What this task involves = Check every line below for the string "computer". Copy the ones that have it.

Exercise material =
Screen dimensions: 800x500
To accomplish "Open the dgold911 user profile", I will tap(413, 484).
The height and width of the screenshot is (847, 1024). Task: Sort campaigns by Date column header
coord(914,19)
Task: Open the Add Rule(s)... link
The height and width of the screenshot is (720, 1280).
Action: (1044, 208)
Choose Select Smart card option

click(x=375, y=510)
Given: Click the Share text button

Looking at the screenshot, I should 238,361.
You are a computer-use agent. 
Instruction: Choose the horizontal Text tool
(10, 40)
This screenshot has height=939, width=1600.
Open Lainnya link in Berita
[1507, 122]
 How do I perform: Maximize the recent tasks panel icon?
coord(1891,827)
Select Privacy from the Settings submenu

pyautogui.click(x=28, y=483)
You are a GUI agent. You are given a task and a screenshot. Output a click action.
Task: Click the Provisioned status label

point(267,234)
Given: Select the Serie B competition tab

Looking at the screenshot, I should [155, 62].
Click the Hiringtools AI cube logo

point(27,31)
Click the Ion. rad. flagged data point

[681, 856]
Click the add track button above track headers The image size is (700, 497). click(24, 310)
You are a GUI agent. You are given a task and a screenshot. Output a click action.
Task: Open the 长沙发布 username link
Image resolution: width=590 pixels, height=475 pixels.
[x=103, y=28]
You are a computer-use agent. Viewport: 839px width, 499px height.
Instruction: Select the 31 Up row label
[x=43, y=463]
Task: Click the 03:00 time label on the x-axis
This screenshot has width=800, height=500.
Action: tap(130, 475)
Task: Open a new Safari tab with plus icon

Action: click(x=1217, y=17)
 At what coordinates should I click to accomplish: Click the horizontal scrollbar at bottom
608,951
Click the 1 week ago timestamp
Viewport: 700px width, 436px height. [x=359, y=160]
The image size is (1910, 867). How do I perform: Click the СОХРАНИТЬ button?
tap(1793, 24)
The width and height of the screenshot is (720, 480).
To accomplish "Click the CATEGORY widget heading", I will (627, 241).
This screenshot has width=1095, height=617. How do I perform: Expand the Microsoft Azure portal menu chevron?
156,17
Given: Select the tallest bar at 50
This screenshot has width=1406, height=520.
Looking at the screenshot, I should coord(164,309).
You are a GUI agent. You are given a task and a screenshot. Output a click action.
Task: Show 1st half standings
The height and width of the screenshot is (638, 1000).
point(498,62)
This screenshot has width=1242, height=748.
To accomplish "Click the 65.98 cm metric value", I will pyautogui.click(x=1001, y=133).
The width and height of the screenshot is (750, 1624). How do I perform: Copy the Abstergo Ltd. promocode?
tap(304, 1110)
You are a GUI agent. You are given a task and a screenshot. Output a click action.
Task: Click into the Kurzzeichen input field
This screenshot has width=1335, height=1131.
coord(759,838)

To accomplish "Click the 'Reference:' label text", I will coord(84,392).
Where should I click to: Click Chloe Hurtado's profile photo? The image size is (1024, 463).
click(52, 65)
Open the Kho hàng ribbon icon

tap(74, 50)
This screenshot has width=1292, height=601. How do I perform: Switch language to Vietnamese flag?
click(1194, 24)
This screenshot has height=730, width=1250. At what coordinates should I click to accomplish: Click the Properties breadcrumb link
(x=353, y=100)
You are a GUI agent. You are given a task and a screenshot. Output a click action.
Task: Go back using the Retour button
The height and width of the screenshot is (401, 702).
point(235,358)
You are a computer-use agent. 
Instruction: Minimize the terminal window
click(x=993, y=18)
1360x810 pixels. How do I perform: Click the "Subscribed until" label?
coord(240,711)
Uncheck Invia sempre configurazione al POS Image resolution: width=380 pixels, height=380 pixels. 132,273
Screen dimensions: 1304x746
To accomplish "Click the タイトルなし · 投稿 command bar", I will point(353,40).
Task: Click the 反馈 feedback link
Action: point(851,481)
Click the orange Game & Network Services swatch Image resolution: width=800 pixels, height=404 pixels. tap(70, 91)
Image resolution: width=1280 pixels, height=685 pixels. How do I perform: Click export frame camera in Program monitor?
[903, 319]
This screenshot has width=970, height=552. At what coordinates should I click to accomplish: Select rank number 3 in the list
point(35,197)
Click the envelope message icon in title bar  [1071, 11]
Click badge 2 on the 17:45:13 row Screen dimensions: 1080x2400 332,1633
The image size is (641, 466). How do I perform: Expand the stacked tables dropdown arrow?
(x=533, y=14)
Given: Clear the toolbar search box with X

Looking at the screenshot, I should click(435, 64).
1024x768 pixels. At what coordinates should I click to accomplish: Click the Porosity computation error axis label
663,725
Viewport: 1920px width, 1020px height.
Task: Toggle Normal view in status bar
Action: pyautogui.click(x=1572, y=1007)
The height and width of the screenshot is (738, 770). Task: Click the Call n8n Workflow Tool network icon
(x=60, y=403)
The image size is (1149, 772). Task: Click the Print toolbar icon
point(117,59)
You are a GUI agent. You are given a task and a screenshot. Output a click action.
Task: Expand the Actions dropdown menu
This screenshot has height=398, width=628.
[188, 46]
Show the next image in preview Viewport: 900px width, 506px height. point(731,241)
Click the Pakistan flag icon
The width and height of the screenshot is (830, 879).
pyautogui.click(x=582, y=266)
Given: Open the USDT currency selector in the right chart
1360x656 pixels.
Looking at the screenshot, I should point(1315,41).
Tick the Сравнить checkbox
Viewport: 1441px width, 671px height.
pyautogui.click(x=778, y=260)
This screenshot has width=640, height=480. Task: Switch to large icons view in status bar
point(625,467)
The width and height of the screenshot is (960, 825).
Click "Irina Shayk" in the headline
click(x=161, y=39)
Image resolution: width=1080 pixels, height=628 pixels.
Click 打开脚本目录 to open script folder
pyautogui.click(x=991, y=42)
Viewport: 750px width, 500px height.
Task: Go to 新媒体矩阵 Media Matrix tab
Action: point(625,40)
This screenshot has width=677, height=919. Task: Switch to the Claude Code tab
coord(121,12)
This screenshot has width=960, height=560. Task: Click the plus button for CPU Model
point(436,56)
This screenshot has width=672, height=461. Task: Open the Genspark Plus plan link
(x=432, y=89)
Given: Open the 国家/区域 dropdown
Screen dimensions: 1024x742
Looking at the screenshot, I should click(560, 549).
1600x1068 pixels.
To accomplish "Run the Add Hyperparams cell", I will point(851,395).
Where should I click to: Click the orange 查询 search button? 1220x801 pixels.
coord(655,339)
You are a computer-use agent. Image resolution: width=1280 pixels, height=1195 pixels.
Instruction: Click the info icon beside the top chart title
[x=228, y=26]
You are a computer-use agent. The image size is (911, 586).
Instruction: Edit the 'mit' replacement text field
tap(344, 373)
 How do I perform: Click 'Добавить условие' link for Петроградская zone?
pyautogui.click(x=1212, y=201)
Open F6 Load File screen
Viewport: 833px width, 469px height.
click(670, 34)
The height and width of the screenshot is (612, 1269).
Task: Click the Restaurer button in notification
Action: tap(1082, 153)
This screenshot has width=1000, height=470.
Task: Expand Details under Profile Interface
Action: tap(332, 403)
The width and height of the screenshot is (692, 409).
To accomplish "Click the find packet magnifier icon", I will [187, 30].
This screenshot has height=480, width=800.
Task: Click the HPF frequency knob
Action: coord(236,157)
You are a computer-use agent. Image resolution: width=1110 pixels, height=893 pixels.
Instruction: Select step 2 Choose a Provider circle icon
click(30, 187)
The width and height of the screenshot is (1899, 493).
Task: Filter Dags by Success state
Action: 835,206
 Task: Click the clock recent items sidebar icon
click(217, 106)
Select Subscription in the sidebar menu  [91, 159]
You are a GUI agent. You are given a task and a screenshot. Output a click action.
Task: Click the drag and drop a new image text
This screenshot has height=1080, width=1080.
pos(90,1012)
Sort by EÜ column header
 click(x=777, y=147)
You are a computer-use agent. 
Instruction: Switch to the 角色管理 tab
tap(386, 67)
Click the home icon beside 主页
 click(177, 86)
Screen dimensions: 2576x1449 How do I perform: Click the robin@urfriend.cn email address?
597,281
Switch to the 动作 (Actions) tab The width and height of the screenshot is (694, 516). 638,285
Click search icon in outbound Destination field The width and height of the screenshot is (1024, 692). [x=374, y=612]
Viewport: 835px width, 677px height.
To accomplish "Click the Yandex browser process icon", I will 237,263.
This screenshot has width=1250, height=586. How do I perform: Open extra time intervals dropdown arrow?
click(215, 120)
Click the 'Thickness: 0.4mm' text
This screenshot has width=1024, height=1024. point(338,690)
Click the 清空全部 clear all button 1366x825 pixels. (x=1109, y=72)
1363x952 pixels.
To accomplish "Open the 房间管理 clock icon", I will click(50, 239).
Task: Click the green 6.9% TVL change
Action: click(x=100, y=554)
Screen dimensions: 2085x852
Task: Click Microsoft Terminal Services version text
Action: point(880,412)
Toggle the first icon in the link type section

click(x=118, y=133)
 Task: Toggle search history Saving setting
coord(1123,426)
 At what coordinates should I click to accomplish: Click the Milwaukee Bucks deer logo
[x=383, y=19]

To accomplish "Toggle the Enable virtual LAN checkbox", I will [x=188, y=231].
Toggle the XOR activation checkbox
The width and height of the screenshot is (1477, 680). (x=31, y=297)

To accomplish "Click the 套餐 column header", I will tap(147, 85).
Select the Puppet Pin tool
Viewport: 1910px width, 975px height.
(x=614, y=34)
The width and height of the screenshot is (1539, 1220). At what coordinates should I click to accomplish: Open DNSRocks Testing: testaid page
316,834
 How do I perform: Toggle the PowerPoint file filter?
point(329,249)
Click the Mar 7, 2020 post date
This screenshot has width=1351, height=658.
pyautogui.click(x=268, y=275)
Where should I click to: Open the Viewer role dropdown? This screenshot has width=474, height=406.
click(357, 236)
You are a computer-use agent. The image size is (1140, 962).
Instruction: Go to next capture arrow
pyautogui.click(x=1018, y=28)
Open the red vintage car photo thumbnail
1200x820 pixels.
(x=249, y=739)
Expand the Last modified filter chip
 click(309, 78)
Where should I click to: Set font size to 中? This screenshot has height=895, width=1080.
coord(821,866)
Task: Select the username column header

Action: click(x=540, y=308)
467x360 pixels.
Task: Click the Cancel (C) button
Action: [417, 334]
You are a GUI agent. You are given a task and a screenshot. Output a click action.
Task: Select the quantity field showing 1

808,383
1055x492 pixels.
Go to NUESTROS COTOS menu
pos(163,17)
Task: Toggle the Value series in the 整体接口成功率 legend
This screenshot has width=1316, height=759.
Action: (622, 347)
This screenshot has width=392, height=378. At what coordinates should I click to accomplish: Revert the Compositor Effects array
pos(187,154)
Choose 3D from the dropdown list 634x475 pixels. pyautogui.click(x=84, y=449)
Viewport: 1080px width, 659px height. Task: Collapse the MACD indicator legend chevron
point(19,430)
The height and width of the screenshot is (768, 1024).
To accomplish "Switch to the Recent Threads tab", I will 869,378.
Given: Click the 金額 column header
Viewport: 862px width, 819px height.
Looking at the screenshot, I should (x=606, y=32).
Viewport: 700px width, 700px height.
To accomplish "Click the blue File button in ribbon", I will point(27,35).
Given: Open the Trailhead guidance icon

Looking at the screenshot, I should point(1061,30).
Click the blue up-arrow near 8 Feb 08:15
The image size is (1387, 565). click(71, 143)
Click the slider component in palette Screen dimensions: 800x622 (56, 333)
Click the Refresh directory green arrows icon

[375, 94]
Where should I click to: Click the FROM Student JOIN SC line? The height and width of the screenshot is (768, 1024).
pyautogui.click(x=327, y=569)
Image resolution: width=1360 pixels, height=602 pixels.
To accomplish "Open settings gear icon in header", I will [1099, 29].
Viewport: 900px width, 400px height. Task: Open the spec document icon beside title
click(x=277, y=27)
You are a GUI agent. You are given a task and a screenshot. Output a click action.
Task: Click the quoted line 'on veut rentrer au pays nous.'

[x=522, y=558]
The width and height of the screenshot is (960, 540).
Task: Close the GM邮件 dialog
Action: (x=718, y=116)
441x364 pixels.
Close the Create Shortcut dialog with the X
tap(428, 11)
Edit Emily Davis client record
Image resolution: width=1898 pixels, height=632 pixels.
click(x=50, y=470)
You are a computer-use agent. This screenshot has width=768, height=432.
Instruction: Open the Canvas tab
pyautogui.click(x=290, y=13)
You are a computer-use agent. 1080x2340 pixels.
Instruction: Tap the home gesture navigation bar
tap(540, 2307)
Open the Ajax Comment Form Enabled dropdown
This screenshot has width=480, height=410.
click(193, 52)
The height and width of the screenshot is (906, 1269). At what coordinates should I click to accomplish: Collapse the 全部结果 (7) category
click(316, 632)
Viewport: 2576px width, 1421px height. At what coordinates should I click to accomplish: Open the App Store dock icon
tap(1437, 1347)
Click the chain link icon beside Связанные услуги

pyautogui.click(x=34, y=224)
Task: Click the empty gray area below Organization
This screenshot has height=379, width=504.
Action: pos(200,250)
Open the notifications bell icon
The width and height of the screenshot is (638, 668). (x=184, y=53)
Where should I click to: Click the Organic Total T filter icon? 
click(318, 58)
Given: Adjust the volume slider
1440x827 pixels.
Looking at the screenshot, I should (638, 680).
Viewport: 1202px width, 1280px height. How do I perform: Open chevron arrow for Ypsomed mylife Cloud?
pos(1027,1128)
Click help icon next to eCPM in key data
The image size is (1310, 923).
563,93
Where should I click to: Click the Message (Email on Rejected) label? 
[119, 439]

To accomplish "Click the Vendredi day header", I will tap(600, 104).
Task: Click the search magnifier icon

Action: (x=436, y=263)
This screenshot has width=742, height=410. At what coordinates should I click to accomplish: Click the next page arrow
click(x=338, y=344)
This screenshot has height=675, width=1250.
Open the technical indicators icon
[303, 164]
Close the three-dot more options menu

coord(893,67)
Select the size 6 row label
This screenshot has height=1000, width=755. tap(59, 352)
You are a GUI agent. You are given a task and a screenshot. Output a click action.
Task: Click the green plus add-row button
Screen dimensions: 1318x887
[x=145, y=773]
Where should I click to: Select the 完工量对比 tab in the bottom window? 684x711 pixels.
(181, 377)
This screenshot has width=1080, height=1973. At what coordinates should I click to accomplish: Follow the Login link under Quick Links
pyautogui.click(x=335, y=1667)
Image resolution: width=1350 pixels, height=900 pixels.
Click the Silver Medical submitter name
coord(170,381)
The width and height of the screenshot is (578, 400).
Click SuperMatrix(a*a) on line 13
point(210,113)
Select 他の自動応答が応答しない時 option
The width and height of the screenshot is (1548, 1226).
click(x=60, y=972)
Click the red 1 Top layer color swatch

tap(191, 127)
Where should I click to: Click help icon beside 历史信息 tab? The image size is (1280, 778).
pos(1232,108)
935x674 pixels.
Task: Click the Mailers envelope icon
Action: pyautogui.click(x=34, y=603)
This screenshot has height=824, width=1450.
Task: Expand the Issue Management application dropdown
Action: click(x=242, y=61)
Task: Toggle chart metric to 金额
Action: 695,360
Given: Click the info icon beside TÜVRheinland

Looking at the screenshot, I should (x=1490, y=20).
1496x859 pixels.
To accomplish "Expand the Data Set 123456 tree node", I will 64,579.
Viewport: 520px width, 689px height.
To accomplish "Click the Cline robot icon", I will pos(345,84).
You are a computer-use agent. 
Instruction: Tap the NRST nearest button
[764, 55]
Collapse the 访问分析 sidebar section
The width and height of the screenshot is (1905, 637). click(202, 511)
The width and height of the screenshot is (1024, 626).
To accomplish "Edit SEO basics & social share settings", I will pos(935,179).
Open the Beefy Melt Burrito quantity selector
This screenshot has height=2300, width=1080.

Reply =
You are a computer-use agent. 
You are a computer-use agent. Viewport: 839px width, 499px height.
You are a computer-use agent. 
You are a computer-use agent. Image resolution: width=1280 pixels, height=1195 pixels.
You are a computer-use agent. The image size is (911, 586).
You are a computer-use agent. Image resolution: width=1110 pixels, height=893 pixels.
You are a computer-use agent. 
You are a computer-use agent. The image size is (1140, 962).
You are a computer-use agent. This screenshot has width=768, height=432.
You are a computer-use agent. 1080x2340 pixels.
You are a computer-use agent. 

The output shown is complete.